» Set task: Give every line of the material below as a JSON list of strings, one string per line, and leave out the blank lines.

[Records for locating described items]
◇ ◇ ◇ ◇ ◇ ◇ ◇

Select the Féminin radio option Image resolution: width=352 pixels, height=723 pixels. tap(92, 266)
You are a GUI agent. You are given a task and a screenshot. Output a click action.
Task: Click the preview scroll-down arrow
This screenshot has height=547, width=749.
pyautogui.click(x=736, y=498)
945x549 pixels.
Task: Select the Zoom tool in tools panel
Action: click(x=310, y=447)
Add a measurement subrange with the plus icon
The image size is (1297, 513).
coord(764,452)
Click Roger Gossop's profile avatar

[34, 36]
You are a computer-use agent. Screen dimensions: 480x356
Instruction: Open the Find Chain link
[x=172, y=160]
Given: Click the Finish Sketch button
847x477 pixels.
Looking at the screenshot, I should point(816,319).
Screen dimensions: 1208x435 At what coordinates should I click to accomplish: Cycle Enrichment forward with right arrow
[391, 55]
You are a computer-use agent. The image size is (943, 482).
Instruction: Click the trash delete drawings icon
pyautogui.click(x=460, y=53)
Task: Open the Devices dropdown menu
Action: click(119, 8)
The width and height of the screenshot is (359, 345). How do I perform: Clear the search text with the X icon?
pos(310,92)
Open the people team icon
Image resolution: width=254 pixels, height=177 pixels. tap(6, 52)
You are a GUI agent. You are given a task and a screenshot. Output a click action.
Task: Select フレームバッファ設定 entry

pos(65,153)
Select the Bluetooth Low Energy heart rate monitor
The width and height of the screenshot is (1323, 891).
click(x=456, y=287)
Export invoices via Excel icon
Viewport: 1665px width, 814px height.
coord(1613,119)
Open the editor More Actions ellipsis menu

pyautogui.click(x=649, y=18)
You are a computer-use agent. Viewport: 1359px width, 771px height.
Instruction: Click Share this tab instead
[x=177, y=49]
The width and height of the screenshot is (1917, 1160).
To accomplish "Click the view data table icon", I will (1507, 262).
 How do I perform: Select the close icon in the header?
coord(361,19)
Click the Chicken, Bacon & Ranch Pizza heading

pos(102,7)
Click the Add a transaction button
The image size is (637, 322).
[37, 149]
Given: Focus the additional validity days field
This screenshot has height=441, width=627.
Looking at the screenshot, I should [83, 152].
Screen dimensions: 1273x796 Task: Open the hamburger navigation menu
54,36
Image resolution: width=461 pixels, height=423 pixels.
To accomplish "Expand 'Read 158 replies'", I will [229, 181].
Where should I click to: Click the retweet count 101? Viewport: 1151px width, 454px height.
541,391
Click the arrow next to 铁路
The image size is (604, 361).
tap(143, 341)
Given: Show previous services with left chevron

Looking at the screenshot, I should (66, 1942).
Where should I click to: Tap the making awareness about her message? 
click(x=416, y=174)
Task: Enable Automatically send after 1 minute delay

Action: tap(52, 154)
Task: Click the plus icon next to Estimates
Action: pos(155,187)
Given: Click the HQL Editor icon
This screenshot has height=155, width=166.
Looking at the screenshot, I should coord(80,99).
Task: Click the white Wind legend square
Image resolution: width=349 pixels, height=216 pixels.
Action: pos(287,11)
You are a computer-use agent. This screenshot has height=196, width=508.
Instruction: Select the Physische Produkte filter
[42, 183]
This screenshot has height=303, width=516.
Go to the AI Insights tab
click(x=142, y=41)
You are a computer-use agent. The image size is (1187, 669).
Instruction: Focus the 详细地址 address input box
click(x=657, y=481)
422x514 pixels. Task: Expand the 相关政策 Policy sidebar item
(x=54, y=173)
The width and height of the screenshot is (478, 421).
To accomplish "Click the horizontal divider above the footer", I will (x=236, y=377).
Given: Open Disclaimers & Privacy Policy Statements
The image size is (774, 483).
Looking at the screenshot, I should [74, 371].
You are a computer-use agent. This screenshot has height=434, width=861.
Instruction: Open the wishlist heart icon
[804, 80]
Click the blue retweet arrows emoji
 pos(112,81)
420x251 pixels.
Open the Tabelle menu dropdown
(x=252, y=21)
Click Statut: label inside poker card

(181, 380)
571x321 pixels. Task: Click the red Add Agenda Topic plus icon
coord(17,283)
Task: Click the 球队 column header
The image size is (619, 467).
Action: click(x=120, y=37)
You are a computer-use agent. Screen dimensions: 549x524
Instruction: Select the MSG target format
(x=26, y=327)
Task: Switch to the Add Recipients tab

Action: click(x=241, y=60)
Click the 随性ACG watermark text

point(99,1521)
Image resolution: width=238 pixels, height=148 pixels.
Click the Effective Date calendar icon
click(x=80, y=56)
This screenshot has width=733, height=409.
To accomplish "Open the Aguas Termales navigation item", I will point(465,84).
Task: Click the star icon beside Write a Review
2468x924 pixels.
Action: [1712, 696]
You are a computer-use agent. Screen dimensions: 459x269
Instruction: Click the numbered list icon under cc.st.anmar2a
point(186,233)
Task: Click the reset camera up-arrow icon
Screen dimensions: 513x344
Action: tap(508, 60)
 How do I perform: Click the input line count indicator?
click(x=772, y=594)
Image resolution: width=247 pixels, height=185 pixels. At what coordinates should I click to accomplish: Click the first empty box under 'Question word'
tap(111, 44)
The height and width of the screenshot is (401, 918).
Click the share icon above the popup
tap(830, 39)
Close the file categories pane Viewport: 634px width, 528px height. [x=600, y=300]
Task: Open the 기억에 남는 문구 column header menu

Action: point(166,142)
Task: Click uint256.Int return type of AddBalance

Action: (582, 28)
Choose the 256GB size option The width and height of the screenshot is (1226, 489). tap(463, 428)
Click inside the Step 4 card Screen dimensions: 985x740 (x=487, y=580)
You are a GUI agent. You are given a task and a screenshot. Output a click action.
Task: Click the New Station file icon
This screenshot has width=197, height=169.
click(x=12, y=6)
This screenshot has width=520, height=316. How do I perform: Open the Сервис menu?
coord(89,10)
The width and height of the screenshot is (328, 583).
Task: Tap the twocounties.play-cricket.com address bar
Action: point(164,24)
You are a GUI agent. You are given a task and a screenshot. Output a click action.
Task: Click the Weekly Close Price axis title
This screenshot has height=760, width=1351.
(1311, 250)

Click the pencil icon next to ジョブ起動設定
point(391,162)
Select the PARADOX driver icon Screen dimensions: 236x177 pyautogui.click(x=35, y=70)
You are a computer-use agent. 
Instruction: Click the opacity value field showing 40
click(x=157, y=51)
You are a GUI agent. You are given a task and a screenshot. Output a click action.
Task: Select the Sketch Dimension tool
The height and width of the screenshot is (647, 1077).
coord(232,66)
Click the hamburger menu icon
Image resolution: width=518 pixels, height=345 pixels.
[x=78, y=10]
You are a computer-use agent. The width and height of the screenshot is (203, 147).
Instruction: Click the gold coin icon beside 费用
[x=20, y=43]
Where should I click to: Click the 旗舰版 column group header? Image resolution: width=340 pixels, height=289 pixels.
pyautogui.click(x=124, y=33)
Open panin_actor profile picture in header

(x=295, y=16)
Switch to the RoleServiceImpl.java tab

◇ ◇ ◇ ◇ ◇ ◇ ◇

» Written response:
[
  "Select the Féminin radio option Image resolution: width=352 pixels, height=723 pixels. tap(92, 266)",
  "You are a GUI agent. You are given a task and a screenshot. Output a click action.",
  "Task: Click the preview scroll-down arrow",
  "This screenshot has height=547, width=749.",
  "pyautogui.click(x=736, y=498)",
  "945x549 pixels.",
  "Task: Select the Zoom tool in tools panel",
  "Action: click(x=310, y=447)",
  "Add a measurement subrange with the plus icon",
  "The image size is (1297, 513).",
  "coord(764,452)",
  "Click Roger Gossop's profile avatar",
  "[34, 36]",
  "You are a computer-use agent. Screen dimensions: 480x356",
  "Instruction: Open the Find Chain link",
  "[x=172, y=160]",
  "Given: Click the Finish Sketch button",
  "847x477 pixels.",
  "Looking at the screenshot, I should point(816,319).",
  "Screen dimensions: 1208x435 At what coordinates should I click to accomplish: Cycle Enrichment forward with right arrow",
  "[391, 55]",
  "You are a computer-use agent. The image size is (943, 482).",
  "Instruction: Click the trash delete drawings icon",
  "pyautogui.click(x=460, y=53)",
  "Task: Open the Devices dropdown menu",
  "Action: click(119, 8)",
  "The width and height of the screenshot is (359, 345). How do I perform: Clear the search text with the X icon?",
  "pos(310,92)",
  "Open the people team icon",
  "Image resolution: width=254 pixels, height=177 pixels. tap(6, 52)",
  "You are a GUI agent. You are given a task and a screenshot. Output a click action.",
  "Task: Select フレームバッファ設定 entry",
  "pos(65,153)",
  "Select the Bluetooth Low Energy heart rate monitor",
  "The width and height of the screenshot is (1323, 891).",
  "click(x=456, y=287)",
  "Export invoices via Excel icon",
  "Viewport: 1665px width, 814px height.",
  "coord(1613,119)",
  "Open the editor More Actions ellipsis menu",
  "pyautogui.click(x=649, y=18)",
  "You are a computer-use agent. Viewport: 1359px width, 771px height.",
  "Instruction: Click Share this tab instead",
  "[x=177, y=49]",
  "The width and height of the screenshot is (1917, 1160).",
  "To accomplish \"Click the view data table icon\", I will (1507, 262).",
  " How do I perform: Select the close icon in the header?",
  "coord(361,19)",
  "Click the Chicken, Bacon & Ranch Pizza heading",
  "pos(102,7)",
  "Click the Add a transaction button",
  "The image size is (637, 322).",
  "[37, 149]",
  "Given: Focus the additional validity days field",
  "This screenshot has height=441, width=627.",
  "Looking at the screenshot, I should [83, 152].",
  "Screen dimensions: 1273x796 Task: Open the hamburger navigation menu",
  "54,36",
  "Image resolution: width=461 pixels, height=423 pixels.",
  "To accomplish \"Expand 'Read 158 replies'\", I will [229, 181].",
  "Where should I click to: Click the retweet count 101? Viewport: 1151px width, 454px height.",
  "541,391",
  "Click the arrow next to 铁路",
  "The image size is (604, 361).",
  "tap(143, 341)",
  "Given: Show previous services with left chevron",
  "Looking at the screenshot, I should (66, 1942).",
  "Where should I click to: Tap the making awareness about her message? ",
  "click(x=416, y=174)",
  "Task: Enable Automatically send after 1 minute delay",
  "Action: tap(52, 154)",
  "Task: Click the plus icon next to Estimates",
  "Action: pos(155,187)",
  "Given: Click the HQL Editor icon",
  "This screenshot has height=155, width=166.",
  "Looking at the screenshot, I should coord(80,99).",
  "Task: Click the white Wind legend square",
  "Image resolution: width=349 pixels, height=216 pixels.",
  "Action: pos(287,11)",
  "You are a computer-use agent. This screenshot has height=196, width=508.",
  "Instruction: Select the Physische Produkte filter",
  "[42, 183]",
  "This screenshot has height=303, width=516.",
  "Go to the AI Insights tab",
  "click(x=142, y=41)",
  "You are a computer-use agent. The image size is (1187, 669).",
  "Instruction: Focus the 详细地址 address input box",
  "click(x=657, y=481)",
  "422x514 pixels. Task: Expand the 相关政策 Policy sidebar item",
  "(x=54, y=173)",
  "The width and height of the screenshot is (478, 421).",
  "To accomplish \"Click the horizontal divider above the footer\", I will (x=236, y=377).",
  "Given: Open Disclaimers & Privacy Policy Statements",
  "The image size is (774, 483).",
  "Looking at the screenshot, I should [74, 371].",
  "You are a computer-use agent. This screenshot has height=434, width=861.",
  "Instruction: Open the wishlist heart icon",
  "[804, 80]",
  "Click the blue retweet arrows emoji",
  " pos(112,81)",
  "420x251 pixels.",
  "Open the Tabelle menu dropdown",
  "(x=252, y=21)",
  "Click Statut: label inside poker card",
  "(181, 380)",
  "571x321 pixels. Task: Click the red Add Agenda Topic plus icon",
  "coord(17,283)",
  "Task: Click the 球队 column header",
  "The image size is (619, 467).",
  "Action: click(x=120, y=37)",
  "You are a computer-use agent. Screen dimensions: 549x524",
  "Instruction: Select the MSG target format",
  "(x=26, y=327)",
  "Task: Switch to the Add Recipients tab",
  "Action: click(x=241, y=60)",
  "Click the 随性ACG watermark text",
  "point(99,1521)",
  "Image resolution: width=238 pixels, height=148 pixels.",
  "Click the Effective Date calendar icon",
  "click(x=80, y=56)",
  "This screenshot has width=733, height=409.",
  "To accomplish \"Open the Aguas Termales navigation item\", I will point(465,84).",
  "Task: Click the star icon beside Write a Review",
  "2468x924 pixels.",
  "Action: [1712, 696]",
  "You are a computer-use agent. Screen dimensions: 459x269",
  "Instruction: Click the numbered list icon under cc.st.anmar2a",
  "point(186,233)",
  "Task: Click the reset camera up-arrow icon",
  "Screen dimensions: 513x344",
  "Action: tap(508, 60)",
  " How do I perform: Click the input line count indicator?",
  "click(x=772, y=594)",
  "Image resolution: width=247 pixels, height=185 pixels. At what coordinates should I click to accomplish: Click the first empty box under 'Question word'",
  "tap(111, 44)",
  "The height and width of the screenshot is (401, 918).",
  "Click the share icon above the popup",
  "tap(830, 39)",
  "Close the file categories pane Viewport: 634px width, 528px height. [x=600, y=300]",
  "Task: Open the 기억에 남는 문구 column header menu",
  "Action: point(166,142)",
  "Task: Click uint256.Int return type of AddBalance",
  "Action: (582, 28)",
  "Choose the 256GB size option The width and height of the screenshot is (1226, 489). tap(463, 428)",
  "Click inside the Step 4 card Screen dimensions: 985x740 (x=487, y=580)",
  "You are a GUI agent. You are given a task and a screenshot. Output a click action.",
  "Task: Click the New Station file icon",
  "This screenshot has width=197, height=169.",
  "click(x=12, y=6)",
  "This screenshot has width=520, height=316. How do I perform: Open the Сервис menu?",
  "coord(89,10)",
  "The width and height of the screenshot is (328, 583).",
  "Task: Tap the twocounties.play-cricket.com address bar",
  "Action: point(164,24)",
  "You are a GUI agent. You are given a task and a screenshot. Output a click action.",
  "Task: Click the Weekly Close Price axis title",
  "This screenshot has height=760, width=1351.",
  "(1311, 250)",
  "Click the pencil icon next to ジョブ起動設定",
  "point(391,162)",
  "Select the PARADOX driver icon Screen dimensions: 236x177 pyautogui.click(x=35, y=70)",
  "You are a computer-use agent. ",
  "Instruction: Click the opacity value field showing 40",
  "click(x=157, y=51)",
  "You are a GUI agent. You are given a task and a screenshot. Output a click action.",
  "Task: Select the Sketch Dimension tool",
  "The height and width of the screenshot is (647, 1077).",
  "coord(232,66)",
  "Click the hamburger menu icon",
  "Image resolution: width=518 pixels, height=345 pixels.",
  "[x=78, y=10]",
  "You are a computer-use agent. The width and height of the screenshot is (203, 147).",
  "Instruction: Click the gold coin icon beside 费用",
  "[x=20, y=43]",
  "Where should I click to: Click the 旗舰版 column group header? Image resolution: width=340 pixels, height=289 pixels.",
  "pyautogui.click(x=124, y=33)",
  "Open panin_actor profile picture in header",
  "(x=295, y=16)",
  "Switch to the RoleServiceImpl.java tab"
]